[Entries giving target coordinates]
= = = = = = =

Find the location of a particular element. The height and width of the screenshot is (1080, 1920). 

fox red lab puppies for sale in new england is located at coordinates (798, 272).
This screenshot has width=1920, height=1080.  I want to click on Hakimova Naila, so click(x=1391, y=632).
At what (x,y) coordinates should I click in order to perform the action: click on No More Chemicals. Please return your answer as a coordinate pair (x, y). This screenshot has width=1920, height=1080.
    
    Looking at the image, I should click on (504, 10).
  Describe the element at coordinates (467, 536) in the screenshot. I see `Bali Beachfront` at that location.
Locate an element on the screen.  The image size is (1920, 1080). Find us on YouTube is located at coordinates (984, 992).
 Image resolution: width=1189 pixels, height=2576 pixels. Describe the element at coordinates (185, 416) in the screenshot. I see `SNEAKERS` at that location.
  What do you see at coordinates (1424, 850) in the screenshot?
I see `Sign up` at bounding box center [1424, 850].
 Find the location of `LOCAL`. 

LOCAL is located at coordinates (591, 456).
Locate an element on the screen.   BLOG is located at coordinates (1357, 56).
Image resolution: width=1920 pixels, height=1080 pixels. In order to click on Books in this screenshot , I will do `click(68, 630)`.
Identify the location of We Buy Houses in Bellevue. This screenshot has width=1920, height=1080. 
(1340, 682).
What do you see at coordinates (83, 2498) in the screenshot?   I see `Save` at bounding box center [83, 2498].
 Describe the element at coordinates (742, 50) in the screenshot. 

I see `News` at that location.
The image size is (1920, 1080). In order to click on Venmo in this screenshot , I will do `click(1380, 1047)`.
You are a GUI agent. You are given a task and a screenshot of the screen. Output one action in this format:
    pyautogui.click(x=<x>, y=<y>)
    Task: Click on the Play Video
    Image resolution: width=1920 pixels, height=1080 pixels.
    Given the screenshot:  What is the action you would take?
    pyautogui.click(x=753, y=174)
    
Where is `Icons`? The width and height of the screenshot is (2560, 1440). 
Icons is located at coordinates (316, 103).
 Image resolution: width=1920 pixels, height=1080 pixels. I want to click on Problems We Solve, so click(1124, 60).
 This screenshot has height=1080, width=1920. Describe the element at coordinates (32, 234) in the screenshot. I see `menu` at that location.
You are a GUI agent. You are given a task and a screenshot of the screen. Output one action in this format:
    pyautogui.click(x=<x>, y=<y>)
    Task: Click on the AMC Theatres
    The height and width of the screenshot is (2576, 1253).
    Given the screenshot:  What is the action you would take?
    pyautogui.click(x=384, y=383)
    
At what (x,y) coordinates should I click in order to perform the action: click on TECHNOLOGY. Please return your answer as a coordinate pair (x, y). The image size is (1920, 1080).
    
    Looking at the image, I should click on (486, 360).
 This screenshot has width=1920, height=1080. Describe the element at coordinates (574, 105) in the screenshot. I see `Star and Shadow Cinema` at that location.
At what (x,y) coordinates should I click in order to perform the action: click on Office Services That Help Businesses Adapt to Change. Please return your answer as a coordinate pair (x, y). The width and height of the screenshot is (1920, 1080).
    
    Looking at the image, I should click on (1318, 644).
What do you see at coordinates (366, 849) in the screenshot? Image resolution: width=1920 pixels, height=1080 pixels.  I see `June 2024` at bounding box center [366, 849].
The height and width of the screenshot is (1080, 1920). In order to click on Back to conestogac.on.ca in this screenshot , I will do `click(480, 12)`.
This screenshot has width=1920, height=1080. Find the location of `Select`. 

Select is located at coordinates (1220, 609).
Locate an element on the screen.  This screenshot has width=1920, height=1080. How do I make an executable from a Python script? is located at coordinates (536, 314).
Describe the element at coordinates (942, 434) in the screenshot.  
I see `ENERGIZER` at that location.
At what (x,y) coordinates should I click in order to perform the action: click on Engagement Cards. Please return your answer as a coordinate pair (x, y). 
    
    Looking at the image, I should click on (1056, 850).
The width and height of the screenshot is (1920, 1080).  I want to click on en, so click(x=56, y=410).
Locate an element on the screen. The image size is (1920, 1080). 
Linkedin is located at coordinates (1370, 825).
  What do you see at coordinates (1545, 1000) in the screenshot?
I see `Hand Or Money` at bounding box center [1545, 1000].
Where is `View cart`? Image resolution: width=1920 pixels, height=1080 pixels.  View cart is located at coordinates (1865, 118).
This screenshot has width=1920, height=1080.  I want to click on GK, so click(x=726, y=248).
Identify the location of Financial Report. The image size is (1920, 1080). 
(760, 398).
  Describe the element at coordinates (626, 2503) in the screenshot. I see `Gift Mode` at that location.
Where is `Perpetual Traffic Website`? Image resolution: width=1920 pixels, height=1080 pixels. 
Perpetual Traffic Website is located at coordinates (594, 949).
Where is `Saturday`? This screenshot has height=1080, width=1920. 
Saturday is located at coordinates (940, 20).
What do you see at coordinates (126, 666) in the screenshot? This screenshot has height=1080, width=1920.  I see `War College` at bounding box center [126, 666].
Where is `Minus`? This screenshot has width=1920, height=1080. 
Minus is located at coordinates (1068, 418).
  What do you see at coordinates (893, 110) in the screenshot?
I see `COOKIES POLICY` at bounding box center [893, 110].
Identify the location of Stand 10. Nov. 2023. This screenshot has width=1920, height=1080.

= = = = = = =

■ **Task instructions**:
Please copy word for word the part of the data that opens with the line containing "What do you see at coordinates (1424, 850)" and closes with the line containing "(1340, 682).", both of those lines included.

■ **Solved exercise**:
  What do you see at coordinates (1424, 850) in the screenshot?
I see `Sign up` at bounding box center [1424, 850].
 Find the location of `LOCAL`. 

LOCAL is located at coordinates (591, 456).
Locate an element on the screen.   BLOG is located at coordinates (1357, 56).
Image resolution: width=1920 pixels, height=1080 pixels. In order to click on Books in this screenshot , I will do `click(68, 630)`.
Identify the location of We Buy Houses in Bellevue. This screenshot has width=1920, height=1080. 
(1340, 682).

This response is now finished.